22.2. Reader Endpoint
- Usage:
Balances read-only queries among all Aurora Replicas. - Behavior:
Aurora manages load balancing and automatically directs connections to available replicas, improving read scalability.
22.3. Instance Endpoint
- Usage:
Connects directly to a specific DB instance (primary or replica) for detailed monitoring, troubleshooting, or performance tuning. - Behavior:
Unlike cluster or reader endpoints, instance endpoints do not automatically change during failover, so they are typically used for diagnostic purposes.
22.4. Custom Endpoint
- Usage:
Enables you to define your own endpoints that route connections to specific subsets of DB instances based on instance type or configuration. - Behavior:
Useful when your cluster contains instances with different capacities or roles and you want to isolate workloads accordingly.
22.5. Aurora Global Database Writer Endpoint
- Usage:
In an Aurora Global Database setup, this special endpoint functions like a cluster endpoint for the primary region. - Behavior:
It automatically updates to point to the new primary if a failover occurs in a multi-region deployment, simplifying cross-region connection management.

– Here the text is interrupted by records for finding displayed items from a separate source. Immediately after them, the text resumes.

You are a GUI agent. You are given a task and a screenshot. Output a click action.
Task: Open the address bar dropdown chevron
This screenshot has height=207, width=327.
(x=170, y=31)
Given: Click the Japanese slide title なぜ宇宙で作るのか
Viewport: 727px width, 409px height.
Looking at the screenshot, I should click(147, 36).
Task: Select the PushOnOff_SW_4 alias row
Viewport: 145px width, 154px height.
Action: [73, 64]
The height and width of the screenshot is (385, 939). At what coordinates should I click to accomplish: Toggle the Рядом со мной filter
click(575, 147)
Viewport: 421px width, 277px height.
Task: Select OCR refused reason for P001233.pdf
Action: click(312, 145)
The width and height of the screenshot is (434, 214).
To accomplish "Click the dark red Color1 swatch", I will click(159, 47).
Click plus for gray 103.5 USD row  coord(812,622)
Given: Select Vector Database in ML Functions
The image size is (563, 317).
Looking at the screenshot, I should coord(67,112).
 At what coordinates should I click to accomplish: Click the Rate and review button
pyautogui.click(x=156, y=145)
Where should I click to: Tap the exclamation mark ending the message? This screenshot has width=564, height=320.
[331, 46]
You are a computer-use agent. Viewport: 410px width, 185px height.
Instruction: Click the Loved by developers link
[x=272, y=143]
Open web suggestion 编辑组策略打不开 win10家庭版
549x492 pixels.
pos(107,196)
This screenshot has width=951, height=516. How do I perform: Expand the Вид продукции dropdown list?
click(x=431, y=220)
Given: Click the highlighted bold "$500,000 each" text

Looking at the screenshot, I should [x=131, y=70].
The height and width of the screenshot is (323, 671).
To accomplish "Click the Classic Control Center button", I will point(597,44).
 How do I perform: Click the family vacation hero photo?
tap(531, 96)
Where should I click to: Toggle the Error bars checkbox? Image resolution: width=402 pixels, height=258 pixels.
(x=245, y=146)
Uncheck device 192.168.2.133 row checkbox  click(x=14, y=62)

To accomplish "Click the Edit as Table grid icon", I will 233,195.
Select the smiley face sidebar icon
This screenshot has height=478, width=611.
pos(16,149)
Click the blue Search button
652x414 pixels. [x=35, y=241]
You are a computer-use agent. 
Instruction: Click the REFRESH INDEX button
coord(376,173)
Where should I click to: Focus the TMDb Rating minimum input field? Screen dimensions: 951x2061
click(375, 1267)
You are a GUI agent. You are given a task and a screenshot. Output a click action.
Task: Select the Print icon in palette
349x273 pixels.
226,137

23. Migration and Cost Benefits
Aurora was designed to be a drop‑in replacement for MySQL and PostgreSQL. With high compatibility, most existing tools and applications can migrate with minimal changes using native dump/restore tools, snapshots, or AWS DMS. Aurora’s cost model is based on usage (for serverless) or on‑demand/reserved instances, and because you only pay for one copy of your data (even though it is replicated across multiple AZs), overall costs are kept very competitive compared to commercial databases.
24. Conclusion
Amazon Aurora is a next‑generation, cloud‑optimized relational database service that redefines high performance, availability, and cost‑efficiency. Its innovative architecture, comprehensive feature set, and seamless integration with other AWS services make it an ideal choice for modern, globally distributed, and mission‑critical applications.
For the most authoritative and detailed information, please consult the official AWS documentation.